• **TASK GOAL**
Repeat exactly the lines of the records below, starting at the line containing "Instruction: Open the 显示选项 dropdown" and ending at the line containing "640x480 pixels.". Leave the pictures out.

□ □ □

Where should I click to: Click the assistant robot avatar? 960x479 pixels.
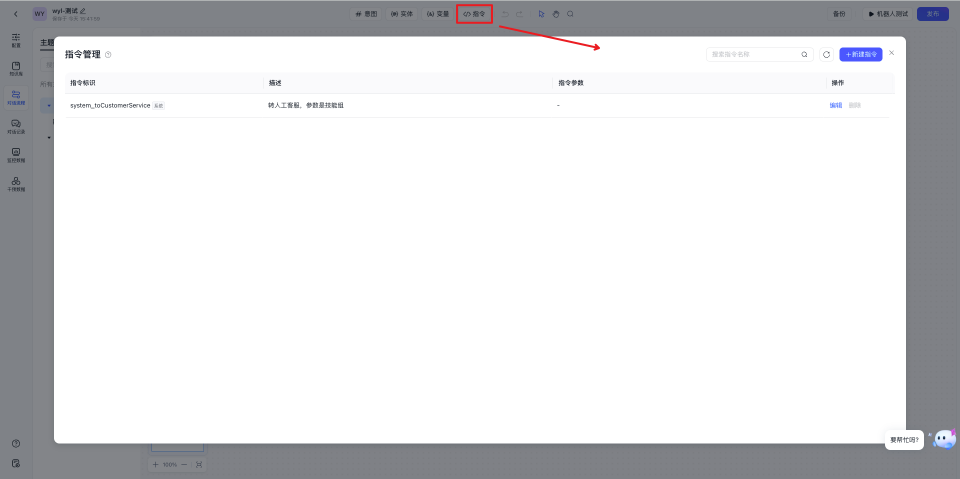click(944, 439)
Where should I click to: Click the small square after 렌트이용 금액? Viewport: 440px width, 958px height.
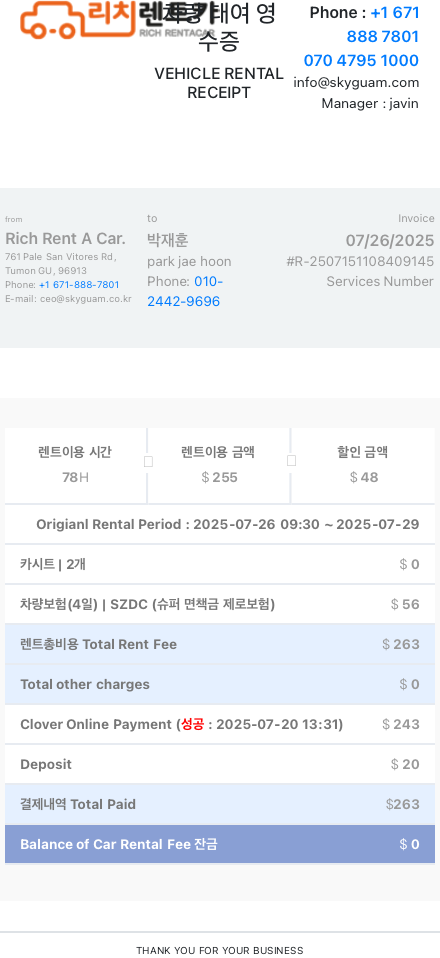(292, 461)
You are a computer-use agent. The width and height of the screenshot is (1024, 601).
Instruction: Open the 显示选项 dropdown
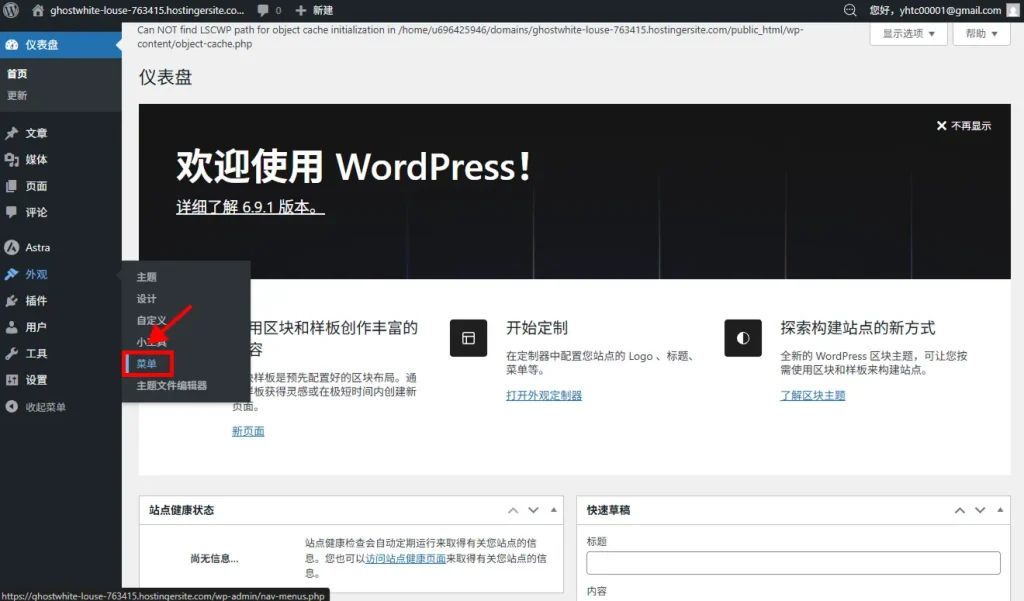click(907, 33)
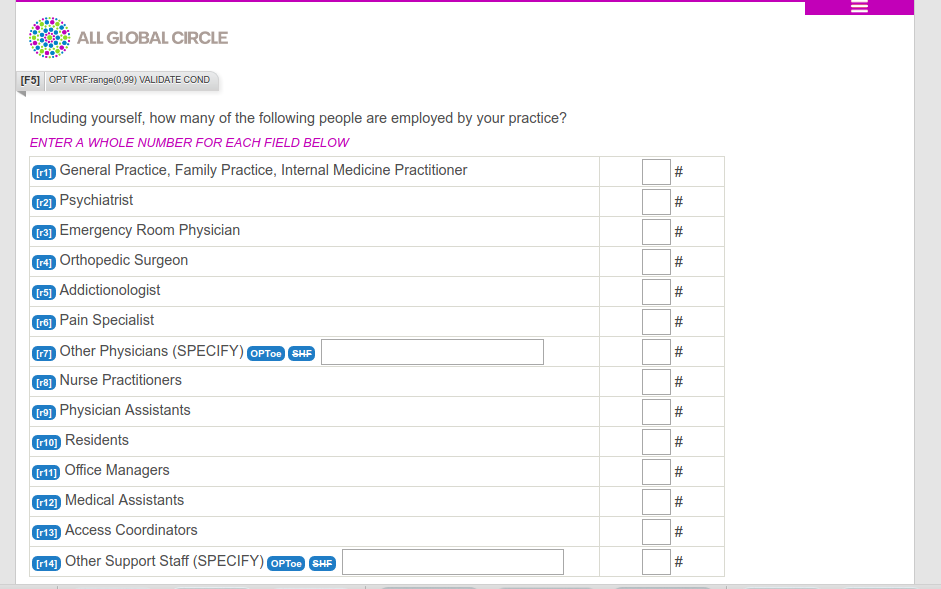The height and width of the screenshot is (589, 941).
Task: Collapse the small arrow under F5 tag
Action: 22,94
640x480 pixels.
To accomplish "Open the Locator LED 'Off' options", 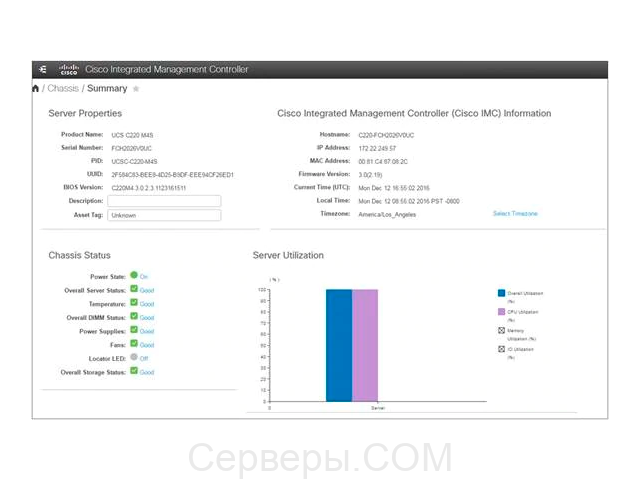I will click(144, 358).
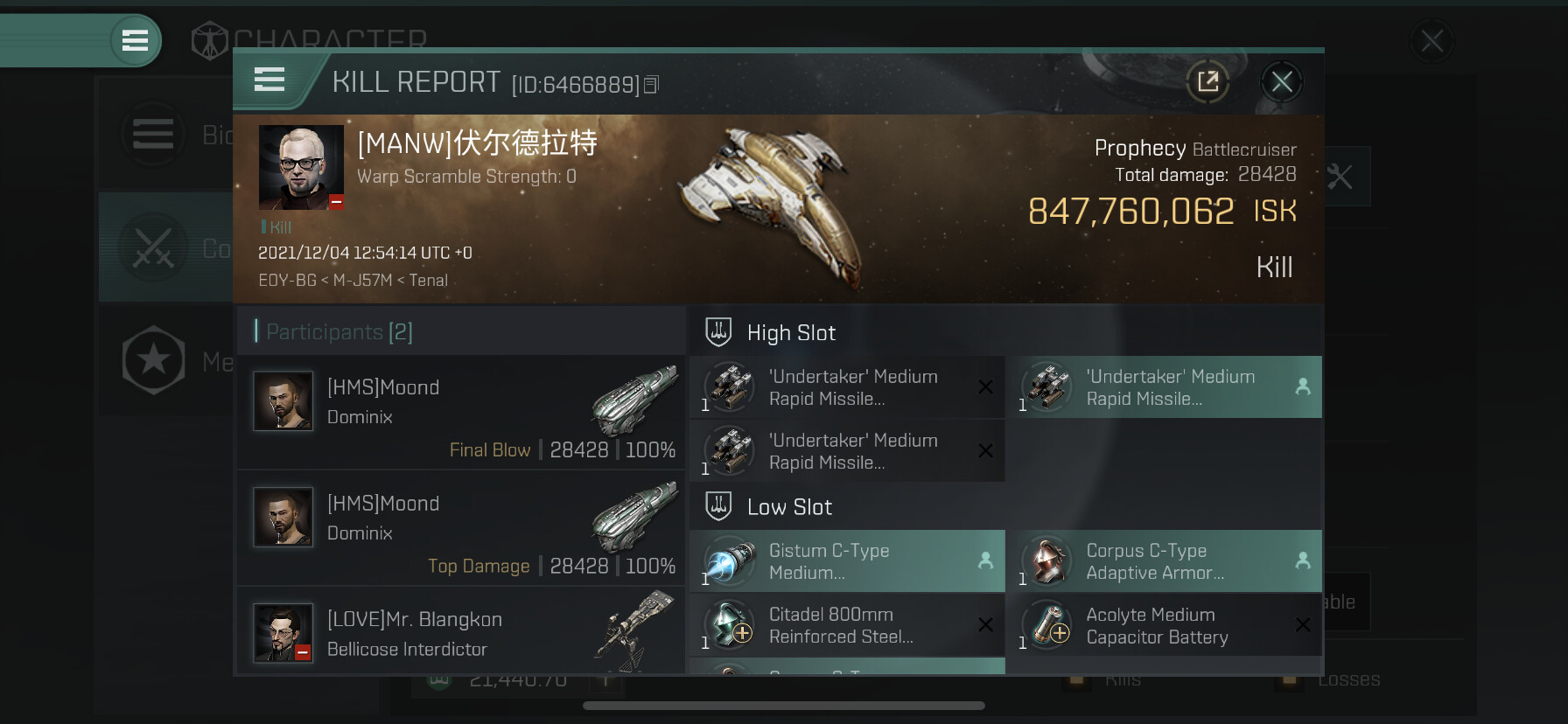The height and width of the screenshot is (724, 1568).
Task: Open the main menu button at top left
Action: pos(135,40)
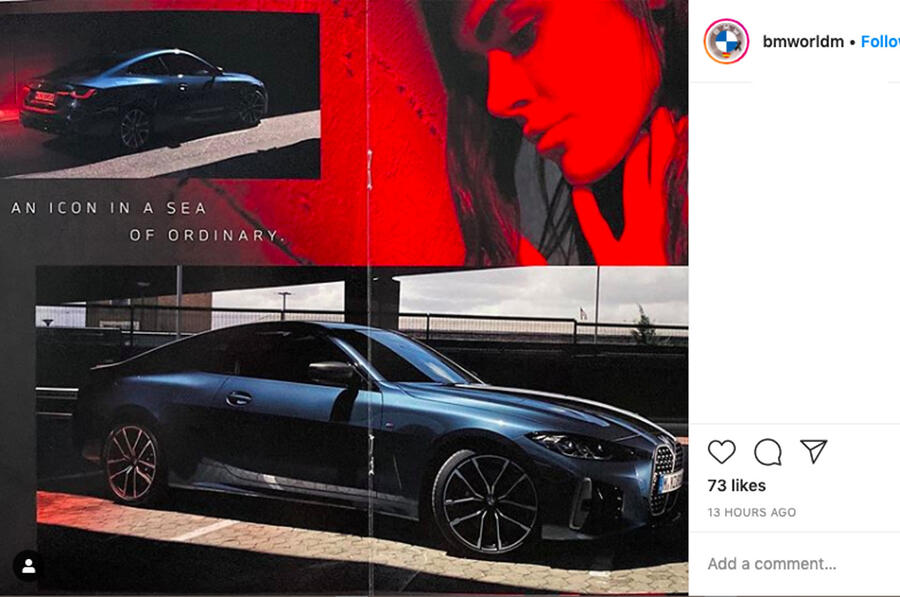Like the post with the heart icon
The image size is (900, 597).
coord(721,452)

□ □ □

• **SOLUTION**
Instruction: Open the 显示选项 dropdown
click(907, 33)
The height and width of the screenshot is (589, 941).
Task: Collapse the small arrow under F5 tag
Action: 22,94
640x480 pixels.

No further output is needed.